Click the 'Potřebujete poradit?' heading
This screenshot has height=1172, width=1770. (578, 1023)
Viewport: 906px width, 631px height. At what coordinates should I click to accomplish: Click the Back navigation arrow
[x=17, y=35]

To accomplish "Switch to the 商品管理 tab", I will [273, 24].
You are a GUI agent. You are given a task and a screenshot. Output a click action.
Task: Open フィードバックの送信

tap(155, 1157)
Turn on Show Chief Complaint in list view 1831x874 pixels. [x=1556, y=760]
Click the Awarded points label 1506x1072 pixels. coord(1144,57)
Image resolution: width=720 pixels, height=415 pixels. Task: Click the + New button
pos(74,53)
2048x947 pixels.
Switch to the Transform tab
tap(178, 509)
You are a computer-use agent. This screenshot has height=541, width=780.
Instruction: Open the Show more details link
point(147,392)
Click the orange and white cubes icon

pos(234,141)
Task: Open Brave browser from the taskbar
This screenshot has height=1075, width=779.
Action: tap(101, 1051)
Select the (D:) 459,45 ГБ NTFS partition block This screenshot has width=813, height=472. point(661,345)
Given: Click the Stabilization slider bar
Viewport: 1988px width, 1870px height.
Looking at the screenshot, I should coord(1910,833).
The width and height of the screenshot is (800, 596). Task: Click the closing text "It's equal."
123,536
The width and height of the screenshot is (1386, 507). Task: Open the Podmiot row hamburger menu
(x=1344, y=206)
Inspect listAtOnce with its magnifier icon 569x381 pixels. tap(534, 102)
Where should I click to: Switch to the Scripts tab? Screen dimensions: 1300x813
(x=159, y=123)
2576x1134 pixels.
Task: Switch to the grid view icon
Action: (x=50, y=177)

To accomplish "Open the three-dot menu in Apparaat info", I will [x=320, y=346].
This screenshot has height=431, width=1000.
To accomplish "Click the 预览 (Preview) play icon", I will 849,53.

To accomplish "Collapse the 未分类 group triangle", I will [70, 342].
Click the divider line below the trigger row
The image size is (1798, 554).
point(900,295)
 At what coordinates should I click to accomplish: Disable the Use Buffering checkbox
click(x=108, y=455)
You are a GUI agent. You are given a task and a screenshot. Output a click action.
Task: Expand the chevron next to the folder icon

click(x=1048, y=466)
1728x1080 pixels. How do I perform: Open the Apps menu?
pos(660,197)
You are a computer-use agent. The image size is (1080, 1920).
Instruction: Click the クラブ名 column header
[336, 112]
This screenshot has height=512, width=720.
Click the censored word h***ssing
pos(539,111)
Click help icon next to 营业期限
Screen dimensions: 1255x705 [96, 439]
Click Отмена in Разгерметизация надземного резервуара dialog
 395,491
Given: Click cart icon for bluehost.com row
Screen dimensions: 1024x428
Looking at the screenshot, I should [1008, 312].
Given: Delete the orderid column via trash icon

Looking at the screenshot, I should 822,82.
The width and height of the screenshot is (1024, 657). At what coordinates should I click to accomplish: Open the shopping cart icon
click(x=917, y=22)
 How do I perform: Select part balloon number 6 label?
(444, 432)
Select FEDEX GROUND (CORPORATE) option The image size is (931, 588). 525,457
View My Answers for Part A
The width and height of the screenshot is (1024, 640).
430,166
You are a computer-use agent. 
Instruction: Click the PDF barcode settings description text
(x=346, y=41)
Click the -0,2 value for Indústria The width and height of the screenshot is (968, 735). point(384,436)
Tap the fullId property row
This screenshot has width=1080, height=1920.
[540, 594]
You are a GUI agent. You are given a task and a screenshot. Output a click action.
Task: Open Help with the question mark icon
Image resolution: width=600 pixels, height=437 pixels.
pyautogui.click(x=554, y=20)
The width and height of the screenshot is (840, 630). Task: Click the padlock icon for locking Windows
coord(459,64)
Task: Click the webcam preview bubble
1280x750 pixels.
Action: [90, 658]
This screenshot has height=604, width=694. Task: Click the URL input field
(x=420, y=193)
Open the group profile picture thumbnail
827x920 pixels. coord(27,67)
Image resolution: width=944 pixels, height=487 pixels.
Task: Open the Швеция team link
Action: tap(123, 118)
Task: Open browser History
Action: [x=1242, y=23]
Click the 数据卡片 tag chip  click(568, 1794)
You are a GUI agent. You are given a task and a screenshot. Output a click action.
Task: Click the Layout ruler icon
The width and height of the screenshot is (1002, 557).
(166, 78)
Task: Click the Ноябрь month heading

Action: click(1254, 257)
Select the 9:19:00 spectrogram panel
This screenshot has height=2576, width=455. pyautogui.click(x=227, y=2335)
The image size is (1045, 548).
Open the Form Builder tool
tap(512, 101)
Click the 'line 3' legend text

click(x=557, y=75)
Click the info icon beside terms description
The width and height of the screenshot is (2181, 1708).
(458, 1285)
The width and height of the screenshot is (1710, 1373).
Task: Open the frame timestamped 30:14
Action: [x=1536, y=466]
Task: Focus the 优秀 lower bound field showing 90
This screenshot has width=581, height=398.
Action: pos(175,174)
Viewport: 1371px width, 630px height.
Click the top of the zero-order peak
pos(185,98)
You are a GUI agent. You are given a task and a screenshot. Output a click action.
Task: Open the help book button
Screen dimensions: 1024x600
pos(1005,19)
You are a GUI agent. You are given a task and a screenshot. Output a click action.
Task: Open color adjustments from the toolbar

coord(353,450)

******************************

▶ _Task brief_
Transcribe these lines exactly as they appear.

▶ _Solution_
Click the 'Potřebujete poradit?' heading
This screenshot has height=1172, width=1770. (578, 1023)
Viewport: 906px width, 631px height. At what coordinates should I click to accomplish: Click the Back navigation arrow
[x=17, y=35]

To accomplish "Switch to the 商品管理 tab", I will [273, 24].
You are a GUI agent. You are given a task and a screenshot. Output a click action.
Task: Open フィードバックの送信

tap(155, 1157)
Turn on Show Chief Complaint in list view 1831x874 pixels. [x=1556, y=760]
Click the Awarded points label 1506x1072 pixels. coord(1144,57)
Image resolution: width=720 pixels, height=415 pixels. Task: Click the + New button
pos(74,53)
2048x947 pixels.
Switch to the Transform tab
tap(178, 509)
You are a computer-use agent. This screenshot has height=541, width=780.
Instruction: Open the Show more details link
point(147,392)
Click the orange and white cubes icon

pos(234,141)
Task: Open Brave browser from the taskbar
This screenshot has height=1075, width=779.
Action: tap(101, 1051)
Select the (D:) 459,45 ГБ NTFS partition block This screenshot has width=813, height=472. point(661,345)
Given: Click the Stabilization slider bar
Viewport: 1988px width, 1870px height.
Looking at the screenshot, I should coord(1910,833).
The width and height of the screenshot is (800, 596). Task: Click the closing text "It's equal."
123,536
The width and height of the screenshot is (1386, 507). Task: Open the Podmiot row hamburger menu
(x=1344, y=206)
Inspect listAtOnce with its magnifier icon 569x381 pixels. tap(534, 102)
Where should I click to: Switch to the Scripts tab? Screen dimensions: 1300x813
(x=159, y=123)
2576x1134 pixels.
Task: Switch to the grid view icon
Action: (x=50, y=177)

To accomplish "Open the three-dot menu in Apparaat info", I will [x=320, y=346].
This screenshot has height=431, width=1000.
To accomplish "Click the 预览 (Preview) play icon", I will 849,53.

To accomplish "Collapse the 未分类 group triangle", I will [70, 342].
Click the divider line below the trigger row
The image size is (1798, 554).
point(900,295)
 At what coordinates should I click to accomplish: Disable the Use Buffering checkbox
click(x=108, y=455)
You are a GUI agent. You are given a task and a screenshot. Output a click action.
Task: Expand the chevron next to the folder icon

click(x=1048, y=466)
1728x1080 pixels. How do I perform: Open the Apps menu?
pos(660,197)
You are a computer-use agent. The image size is (1080, 1920).
Instruction: Click the クラブ名 column header
[336, 112]
This screenshot has height=512, width=720.
Click the censored word h***ssing
pos(539,111)
Click help icon next to 营业期限
Screen dimensions: 1255x705 [96, 439]
Click Отмена in Разгерметизация надземного резервуара dialog
 395,491
Given: Click cart icon for bluehost.com row
Screen dimensions: 1024x428
Looking at the screenshot, I should [1008, 312].
Given: Delete the orderid column via trash icon

Looking at the screenshot, I should 822,82.
The width and height of the screenshot is (1024, 657). At what coordinates should I click to accomplish: Open the shopping cart icon
click(x=917, y=22)
 How do I perform: Select part balloon number 6 label?
(444, 432)
Select FEDEX GROUND (CORPORATE) option The image size is (931, 588). 525,457
View My Answers for Part A
The width and height of the screenshot is (1024, 640).
430,166
You are a computer-use agent. 
Instruction: Click the PDF barcode settings description text
(x=346, y=41)
Click the -0,2 value for Indústria The width and height of the screenshot is (968, 735). point(384,436)
Tap the fullId property row
This screenshot has width=1080, height=1920.
[540, 594]
You are a GUI agent. You are given a task and a screenshot. Output a click action.
Task: Open Help with the question mark icon
Image resolution: width=600 pixels, height=437 pixels.
pyautogui.click(x=554, y=20)
The width and height of the screenshot is (840, 630). Task: Click the padlock icon for locking Windows
coord(459,64)
Task: Click the webcam preview bubble
1280x750 pixels.
Action: [90, 658]
This screenshot has height=604, width=694. Task: Click the URL input field
(x=420, y=193)
Open the group profile picture thumbnail
827x920 pixels. coord(27,67)
Image resolution: width=944 pixels, height=487 pixels.
Task: Open the Швеция team link
Action: tap(123, 118)
Task: Open browser History
Action: [x=1242, y=23]
Click the 数据卡片 tag chip  click(568, 1794)
You are a GUI agent. You are given a task and a screenshot. Output a click action.
Task: Click the Layout ruler icon
The width and height of the screenshot is (1002, 557).
(166, 78)
Task: Click the Ноябрь month heading

Action: click(1254, 257)
Select the 9:19:00 spectrogram panel
This screenshot has height=2576, width=455. pyautogui.click(x=227, y=2335)
The image size is (1045, 548).
Open the Form Builder tool
tap(512, 101)
Click the 'line 3' legend text

click(x=557, y=75)
Click the info icon beside terms description
The width and height of the screenshot is (2181, 1708).
(458, 1285)
The width and height of the screenshot is (1710, 1373).
Task: Open the frame timestamped 30:14
Action: [x=1536, y=466]
Task: Focus the 优秀 lower bound field showing 90
This screenshot has width=581, height=398.
Action: pos(175,174)
Viewport: 1371px width, 630px height.
Click the top of the zero-order peak
pos(185,98)
You are a GUI agent. You are given a task and a screenshot. Output a click action.
Task: Open the help book button
Screen dimensions: 1024x600
pos(1005,19)
You are a GUI agent. You are given a task and a screenshot. Output a click action.
Task: Open color adjustments from the toolbar

coord(353,450)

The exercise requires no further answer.